Secretary-general António Guterres, speaking at a high-level U.N. conference in Geneva convened to address the crisis, said that since the Taliban takeover in Afghanistan, the nation’s poverty rate is soaring, basic public services are close to collapse and, in the past year, hundreds of thousands of people have been made homeless after being forced to flee fighting.
“After decades of war, suffering and insecurity, they face perhaps their most perilous hour,” Guterres said, adding that 1 in 3 Afghans do not know where they will get their next meal.
Speaking to the news media Monday afternoon, Guterres said more than $1 billion in aid pledges had been made at the meeting by the international community. Linda Thomas-greenfield, America’s ambassador to the United Nations, promised $64 million in new funding for food and medical aid.
Why it matters
With the prospect of humanitarian catastrophe long looming over the nation, it now poses an immediate threat to the nation’s children.
“Nearly 10 million girls and boys depend on humanitarian assistance just to survive,” Henrietta Fore, executive director of UNICEF, said at the conference. “At least 1 million children will suffer from severe acute malnutrition this year and could die without treatment.”
Even before the Taliban swept across the country and took control of the government, Afghanistan was confronting a dire food crisis as drought enveloped the nation.

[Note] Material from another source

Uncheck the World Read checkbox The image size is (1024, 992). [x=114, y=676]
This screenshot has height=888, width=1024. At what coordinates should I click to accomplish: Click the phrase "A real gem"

The World Food Program estimates that 40% of crops are lost. The price of wheat has gone up by 25%, and the aid agency’s own food stock is expected to run out by the end of September.
What it means
During the conference, the U.N. said it needed $606 million in emergency funding to address the immediate crisis, while acknowledging that money alone will not be enough. The organization has pressed the Taliban to provide assurances that aid workers can go about their business safely. By the end of the gathering, international pledges had surpassed the amount requested.
But even as the Taliban sought to make that pledge, the U.N.’S human rights chief, Michelle Bachelet, also speaking in Geneva, said Afghanistan was in a “new and perilous phase” since the militant Islamist group seized power.
“In contradiction to assurances that the Taliban would uphold women’s rights, over the past three weeks, women have instead been progressively excluded from the public sphere,” she told the Human Rights Council in Geneva, a warning that the Taliban would need to use more than words to demonstrate their commitment to aid workers’ safety.